- TRY IT: Every record should be restated exactly, with no images included.

Saved data entries
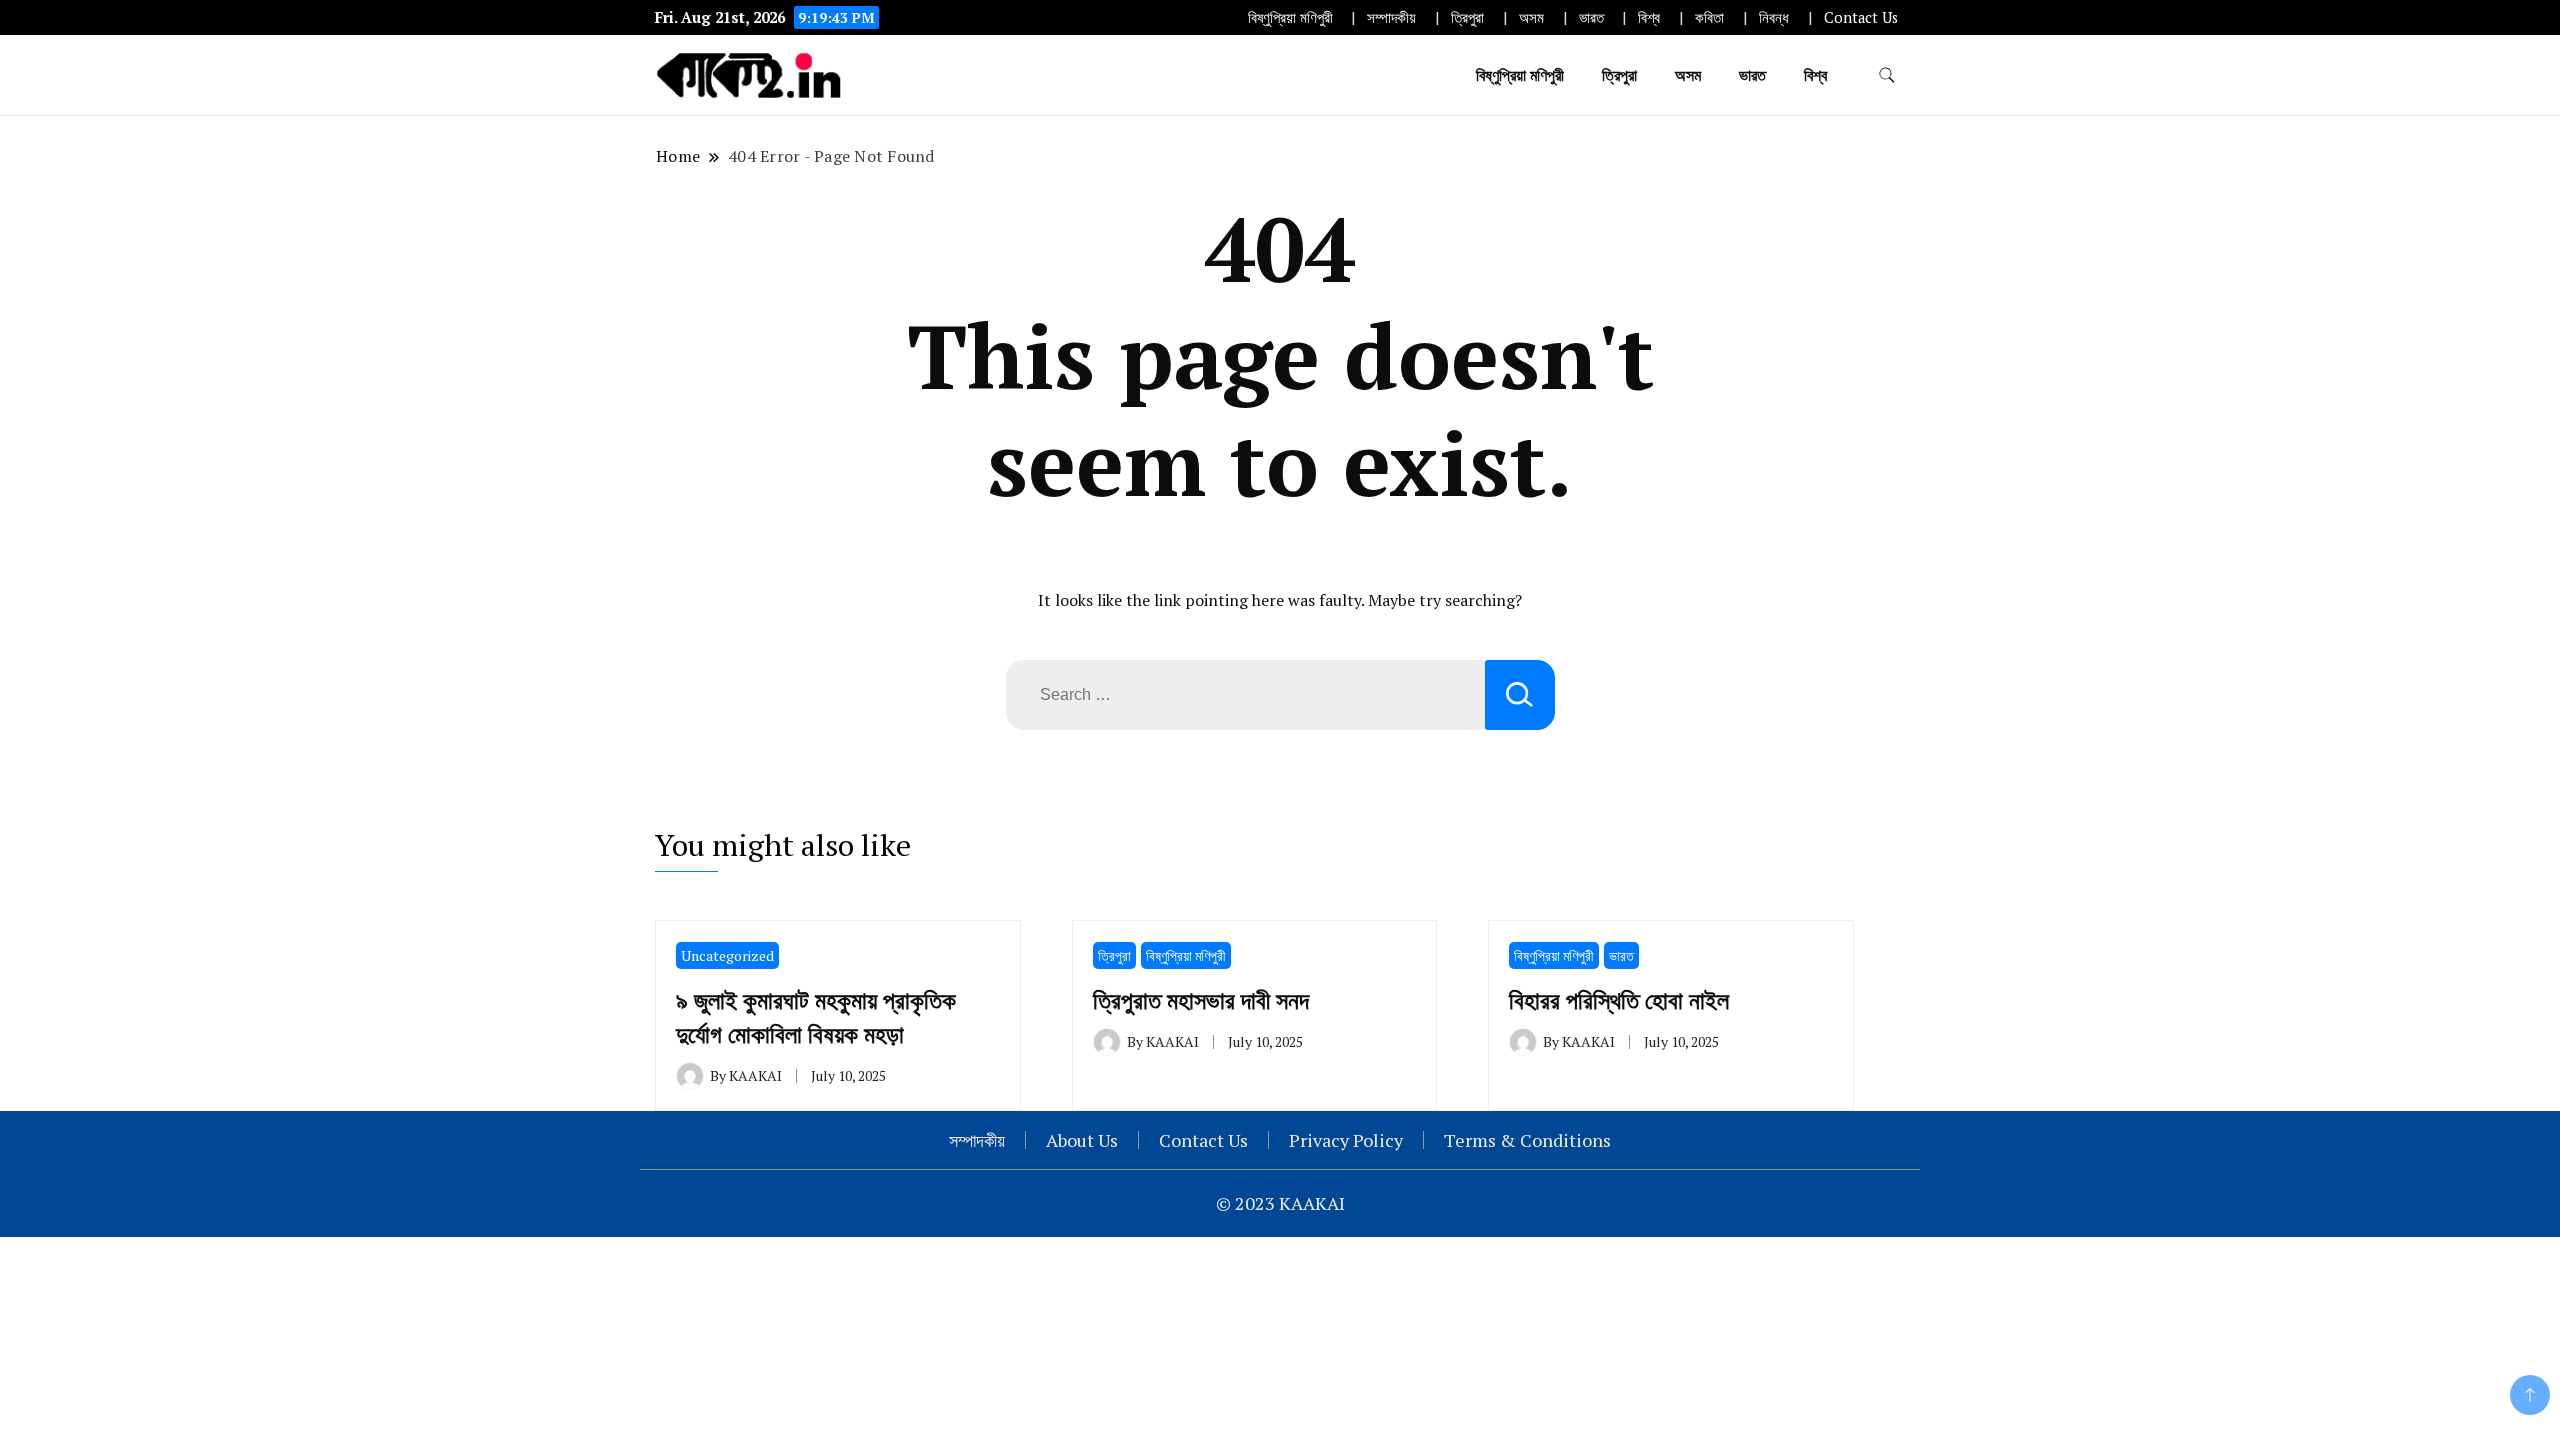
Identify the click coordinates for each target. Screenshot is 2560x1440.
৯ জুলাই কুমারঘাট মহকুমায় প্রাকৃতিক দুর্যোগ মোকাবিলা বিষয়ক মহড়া (816, 1017)
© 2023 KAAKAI (1280, 1203)
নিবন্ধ (1774, 17)
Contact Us (1861, 17)
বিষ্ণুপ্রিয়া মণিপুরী (1290, 17)
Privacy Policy (1346, 1140)
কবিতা (1709, 17)
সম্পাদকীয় (1391, 17)
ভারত (1591, 17)
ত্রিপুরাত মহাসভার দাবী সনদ (1201, 1000)
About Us (1082, 1140)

- WRITTEN REPLY:
Identify the click coordinates for each target. Screenshot is 2560x1440.
৯ জুলাই কুমারঘাট মহকুমায় প্রাকৃতিক দুর্যোগ মোকাবিলা বিষয়ক মহড়া (816, 1017)
© 2023 KAAKAI (1280, 1203)
নিবন্ধ (1774, 17)
Contact Us (1861, 17)
বিষ্ণুপ্রিয়া মণিপুরী (1290, 17)
Privacy Policy (1346, 1140)
কবিতা (1709, 17)
সম্পাদকীয় (1391, 17)
ভারত (1591, 17)
ত্রিপুরাত মহাসভার দাবী সনদ (1201, 1000)
About Us (1082, 1140)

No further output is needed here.